7 Budweiser kept the long arc — $33M to Folds of Honor over 15 years
Budweiser and parent Anheuser-Busch quietly hit a milestone this weekend: more than $33 million donated to Folds of Honor over 15 years, funding over 6,600 scholarships for families of fallen or disabled military and first responders. That's not a Memorial Day campaign — that's a Memorial Day relationship.
This is the structural advantage of multi-year cause partnerships. By year fifteen, every Memorial Day weekend earns Budweiser an authenticity dividend it never has to spend new media to claim. For challenger brands, the strategic insight is patience: a $100K commitment to one cause for five years compounds harder than a $1M one-off campaign. Marketing budgets reset every January; relationships don't.
8 USAA's "Salute to Service" extended a 20-year franchise
USAA's Salute to Service program — this year promoted with a TV spot featuring the 2026 NFL Salute to Service Award finalists — continues a partnership that ties the bank's military-family franchise to the NFL's longest-running cause platform. The campaign ran across linear, streaming, and social, with the NFL co-marketing the finalists across its owned channels.
The dependable USAA play is to outsource the celebrity to the partner (the NFL, the players, the recipients) and use brand spend to lift the story, not the logo. For category-three brands trying to do cause marketing without a 100-year heritage, the model is reproducible: find a partner whose mission overlaps yours, lift their work, and let your brand earn association rather than claim it.

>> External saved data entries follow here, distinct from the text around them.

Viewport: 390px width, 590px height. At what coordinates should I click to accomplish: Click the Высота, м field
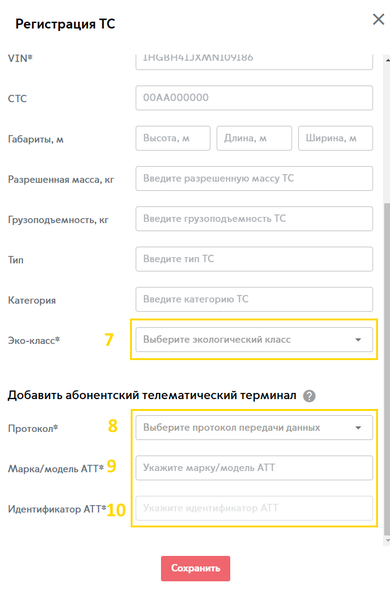click(x=173, y=138)
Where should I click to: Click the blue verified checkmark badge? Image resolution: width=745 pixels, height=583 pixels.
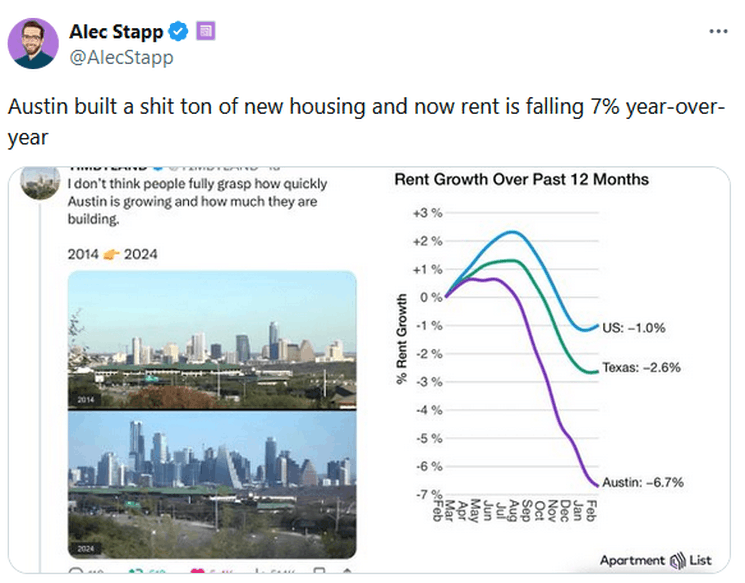pos(180,32)
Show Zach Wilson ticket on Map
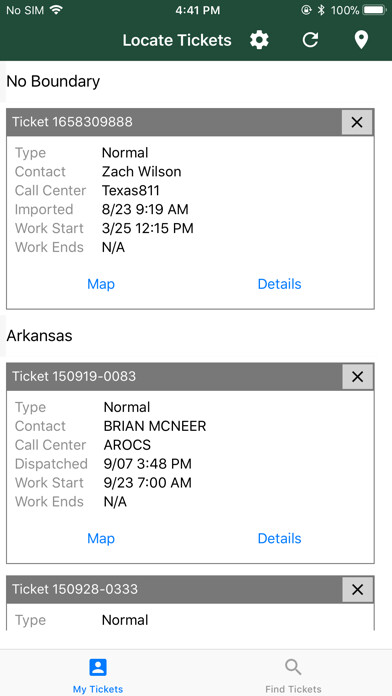Screen dimensions: 392x696 coord(101,284)
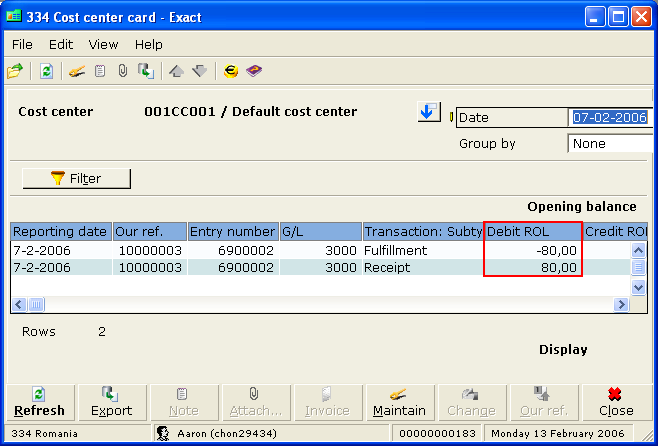Click the Maintain button at bottom
658x446 pixels.
399,402
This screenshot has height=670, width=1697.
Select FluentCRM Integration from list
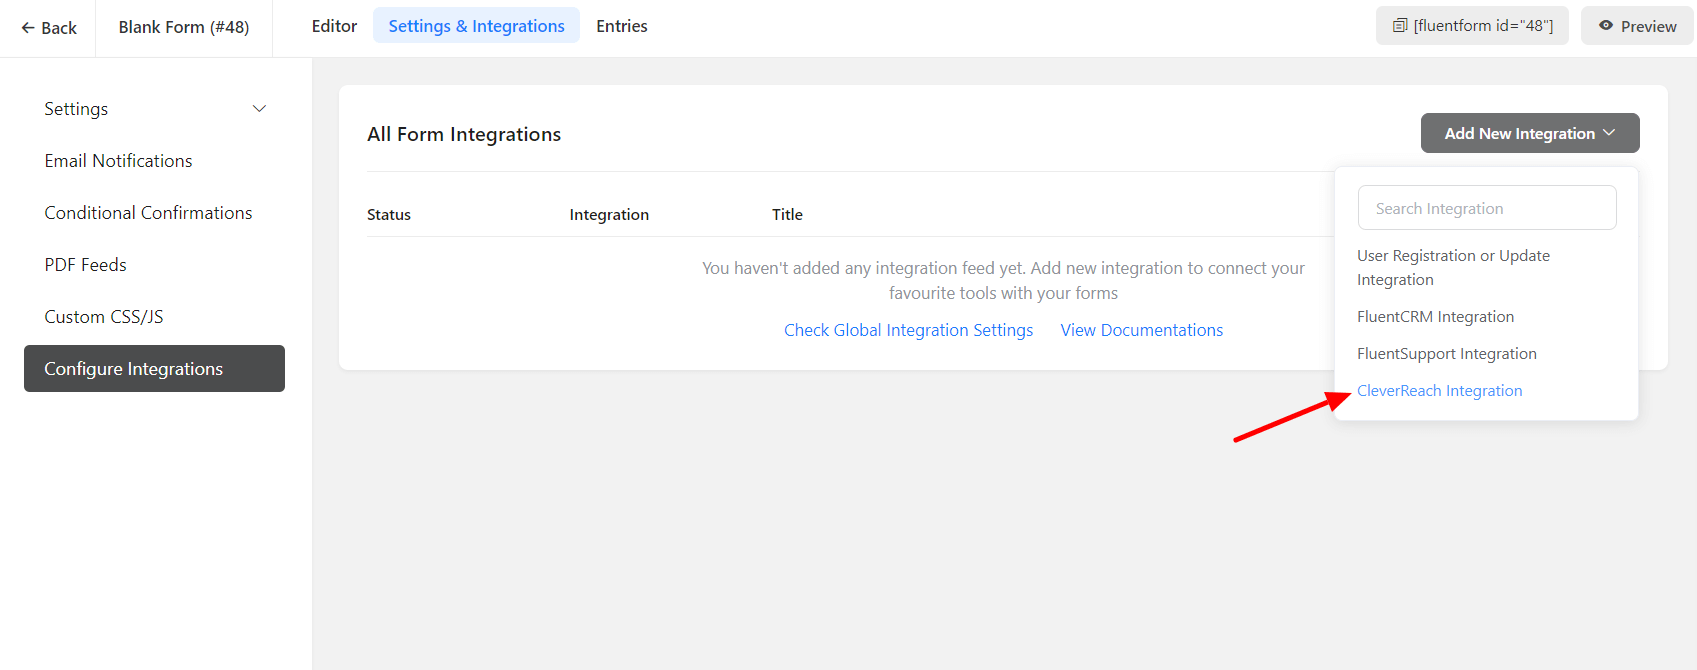pos(1435,317)
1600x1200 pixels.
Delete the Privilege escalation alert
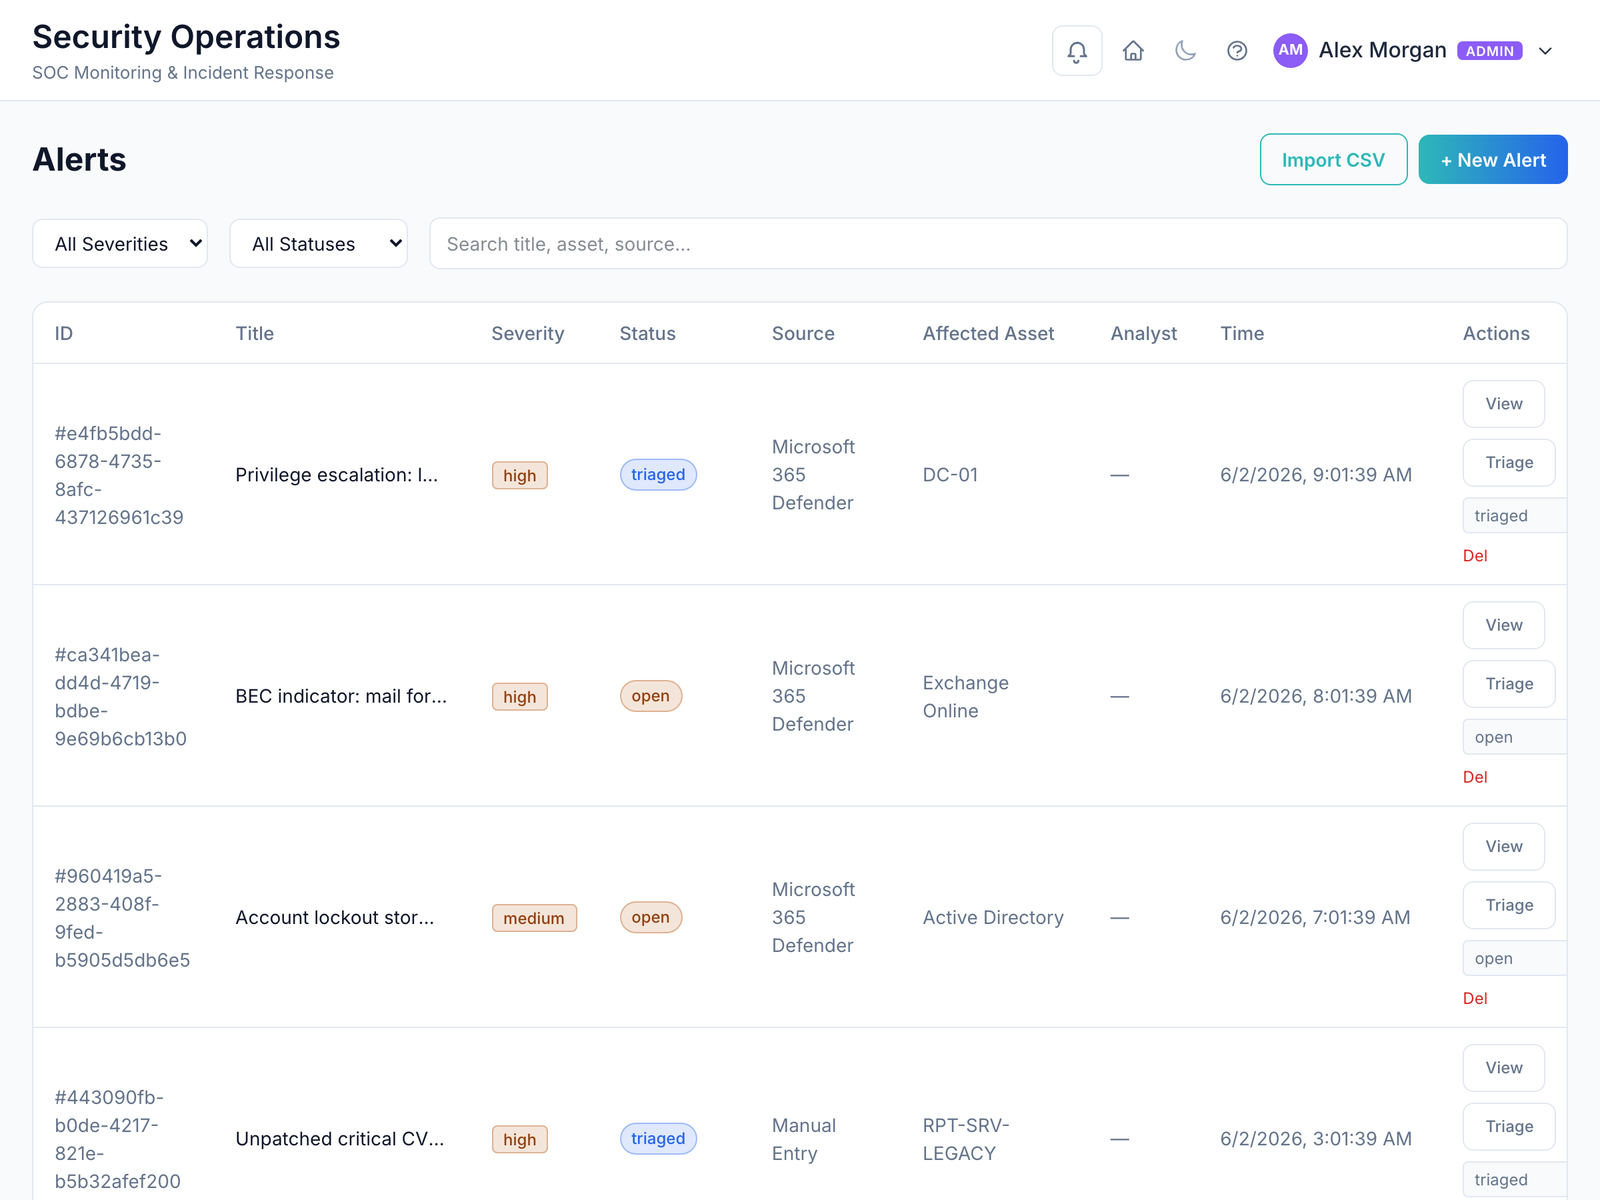[1475, 556]
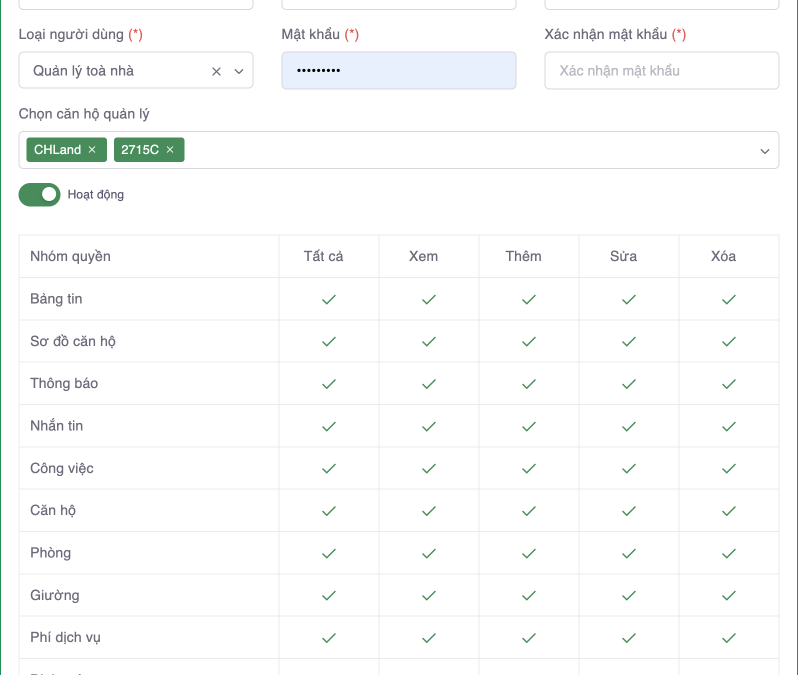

9 Memorial Day SMS open rates beat email by a mile — again
Across the Klaviyo and Brevo customer bases this weekend, Memorial Day-themed SMS continued to outperform email on open and click rates by multiples — subject lines like "early access until midnight" and "members-only weekend" dramatically outperforming "Memorial Day Sale Inside." The catch is the cost: SMS deliverability and unsubscribe cost is sharply higher when the holiday gets generic.
Treat SMS as the channel where you must have a real reason to interrupt — not the channel you blast because email's open rate is dying. The brands that win in 2026 are sending fewer Memorial Day texts to a more deliberately segmented list. The brands that lose are bulk-blasting their entire SMS file and watching unsubscribes climb past acquisition.
10 The holiday is a stress test for the agentic stack
Underneath the campaign creative, the operational story is more interesting: this is the first major US shopping holiday where many large retailers ran agentic ad-buying systems live in production — the same Google AI Max, Meta Advantage+, and emerging ChatGPT-based campaign tools that quietly took over the day-of-week bid optimisation. Brands that gave the agents clean conversion signals and tight spend caps saw cleaner pacing than those that didn't.
Holiday weekends used to be where seasoned media planners earned their salaries. This year they're where AI agents earned their renewal. The takeaway for 2026 planning: every holiday is now also an ops test. Write the rules of engagement (spend caps, audience exclusions, brand-safety lines) before the holiday, not after, and you'll spend the next one optimising rather than firefighting.